USP rompe convênio com universidade israelense após pressão estudantil
A Universidade de São Paulo (USP) se une aos protestos por GAZA. Foto de Daniela Fajer/Vozes Judaicas por Libertação
A Faculdade de Filosofia, Letras e Ciências Humanas da Universidade de São Paulo (FFLCH-USP) decidiu romper o convênio firmado com a Universidade de Haifa, em Israel, após meses de protestos estudantis e manifestações de docentes contra a ofensiva militar israelense na Faixa de Gaza.
A decisão, aprovada por 46 votos favoráveis entre 54 possíveis, antecipa o fim de um acordo que duraria até maio de 2026 e marca a primeira ruptura formal da USP com uma instituição israelense.
“Foi uma vitória da ética sobre a omissão. A universidade pública brasileira não pode ser cúmplice de quem transforma o conhecimento em instrumento de guerra”, afirmou o estudante João Conceição, representante discente da Comissão de Cooperação Internacional da FFLCH.
Contexto da decisão
Desde o início da guerra em Gaza, estudantes e professores da FFLCH pressionam a reitoria para rever os convênios da universidade com Israel. A USP mantém ainda outros três acordos: dois com a Universidade de Ariel e um com o Consulado Geral de Israel em São Paulo.
O diretor da FFLCH, Ádrian Fanjul, reconheceu que a decisão teve caráter simbólico, mas necessário diante do agravamento da crise humanitária.
“São práticas sádicas, como matar de fome pessoas que saem desesperadas atrás de alimento”, declarou o docente.
Em agosto, a ONU reconheceu oficialmente a existência de fome na Faixa de Gaza, classificando o território como o primeiro no Oriente Médio a atingir tal condição. Segundo estimativas da organização, mais de 500 mil pessoas enfrentam uma situação humanitária “catastrófica”.
Reação estudantil e solidariedade internacional
A votação foi comemorada por movimentos estudantis e organizações que integram o Comitê de Solidariedade ao Povo Palestino, que há meses promovem atos e ocupações na USP e em outras universidades.
Os estudantes argumentam que manter acordos com instituições israelenses “comprometidas com o aparato militar de um Estado denunciado por crimes de guerra” fere o princípio ético da universidade pública.

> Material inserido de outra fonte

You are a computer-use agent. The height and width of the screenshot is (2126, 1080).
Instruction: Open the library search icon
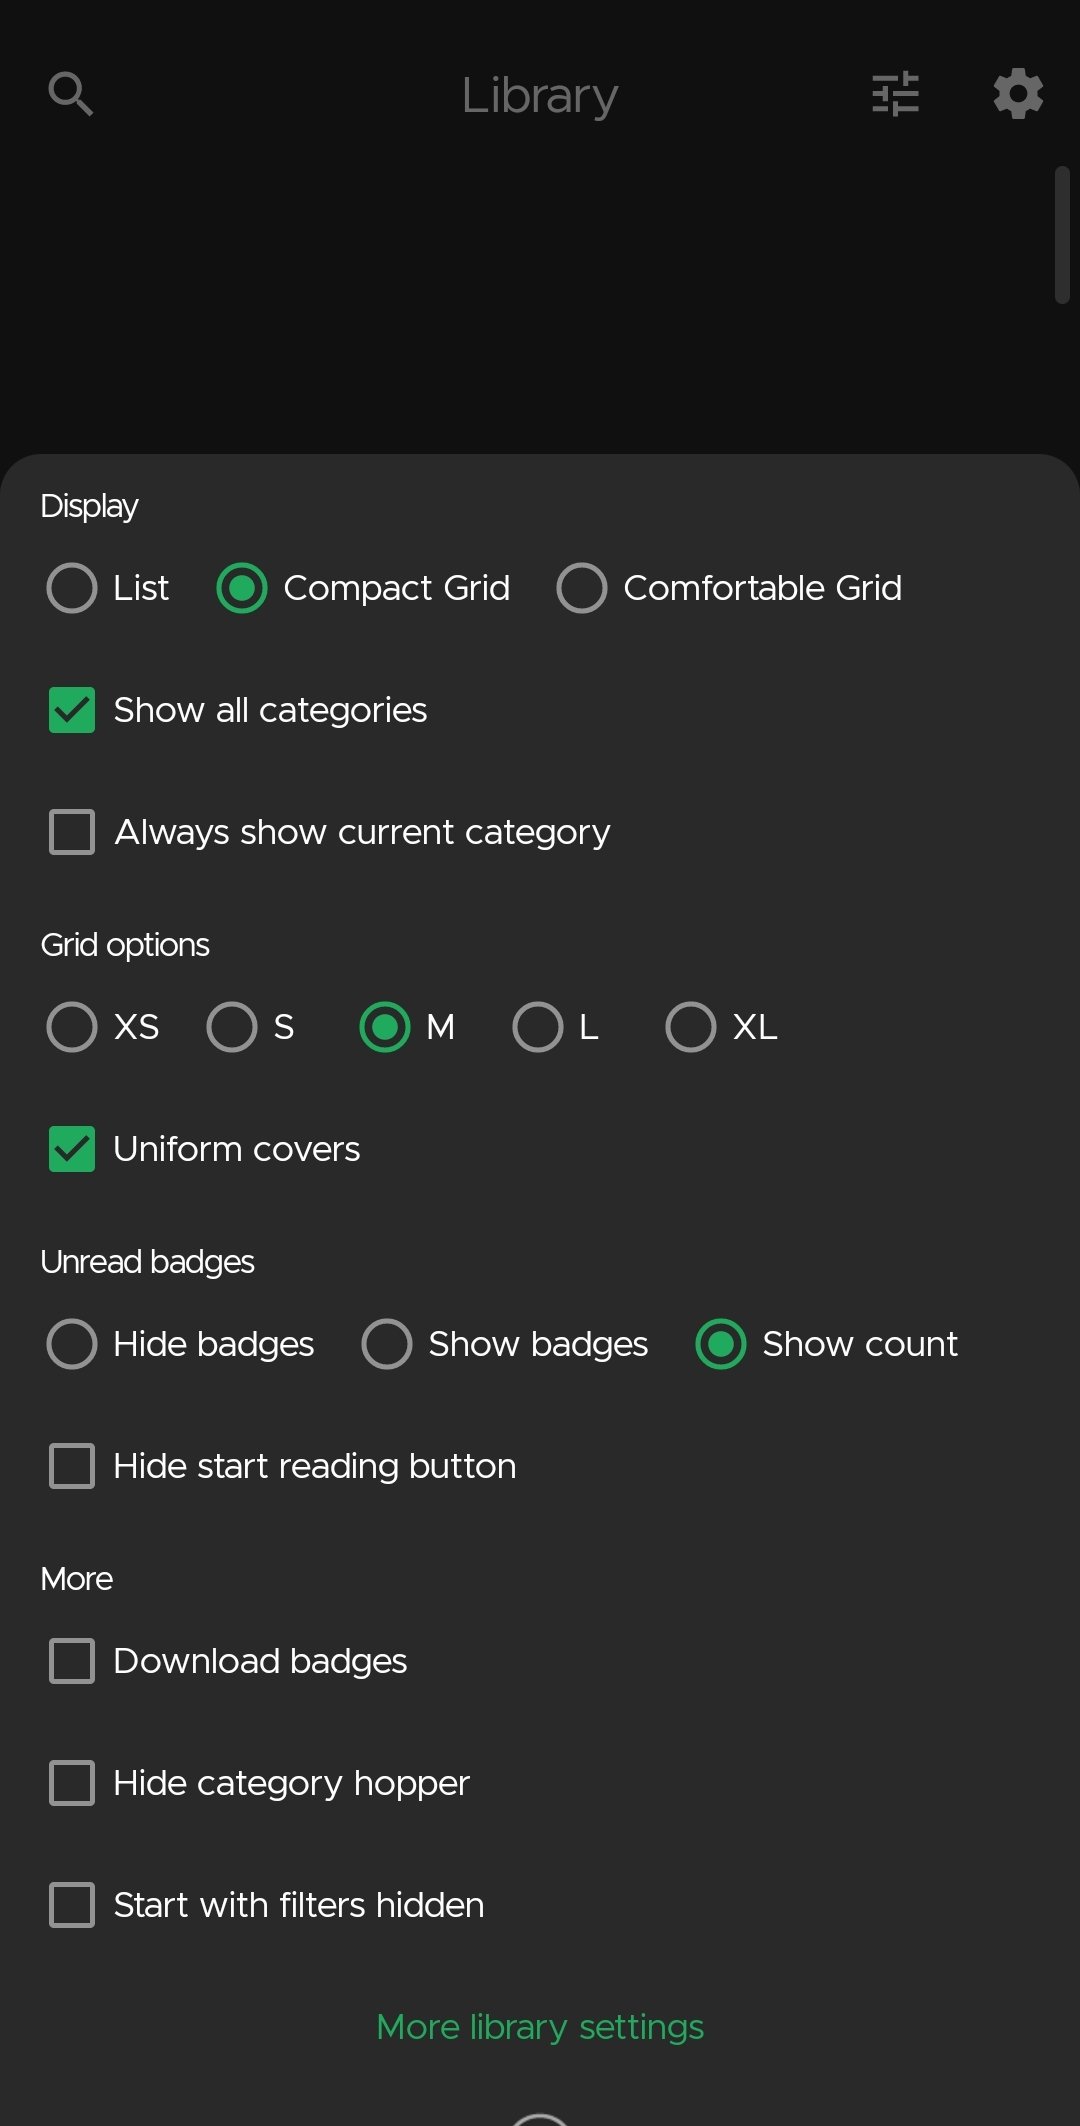point(71,95)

O Conselho Universitário da USP deve analisar a recomendação da FFLCH para estender o rompimento a todas as faculdades e centros de pesquisa da instituição.
Tendência nacional
A decisão da USP segue uma tendência crescente no meio acadêmico brasileiro. Nos últimos meses, Unicamp (SP), UFF (RJ), Unesp (SP) e UFC (CE) romperam ou suspenderam convênios com universidades israelenses, em protesto contra o que classificam como “genocídio do povo palestino”.
Na UFRGS (RS), o Conselho Universitário aprovou moção de repúdio às relações com a AEL Sistemas, subsidiária da empresa bélica israelense Elbit Systems, que fornece tecnologia militar usada nas operações em Gaza.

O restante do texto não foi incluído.